We talked. He said, “This is what you should do, this is what you’re good at. You’re no sculptor.” He was probably right. My wood carving project — mahogany — ended up looking like my first baseman’s glove. I liked the activity of sculptor but I didn’t produce much.
Then a couple of (more talented) girls came in and said, “Professor, the Coke machine just exploded over some chick’s weird drawing.”
I ran out. My drawing was kind of ruined, but not really. The dripping water (that’s what had sprayed on the paper) gave it something kind of cool and not only in matters of temperature.
My drawing teacher, however, had a different take on my work. She thought I was an artist, she suggested I become a painter. “You’re a painter. Even your drawings are painterly.”
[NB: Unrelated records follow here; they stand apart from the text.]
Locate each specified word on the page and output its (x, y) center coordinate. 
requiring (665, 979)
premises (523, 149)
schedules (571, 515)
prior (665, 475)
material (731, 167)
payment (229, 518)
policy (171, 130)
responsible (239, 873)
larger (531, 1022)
Nonetheless, I changed majors — art to English — and the rest is history.
I probably could have made a living in medieval times as a painter (if I’d been born a man) and that is what I know of myself now. Maybe not all the stories we have to tell, we humans, are large stories, loud stories, bright stories. Maybe not all the stories are magical and sexy and tragic. Maybe some of our stories are the paintings in the crypt of my favorite church in Verona, they simply last, letters in the few bottles that survive the ocean of time. Not masterpieces, just some guy saying, “Look!”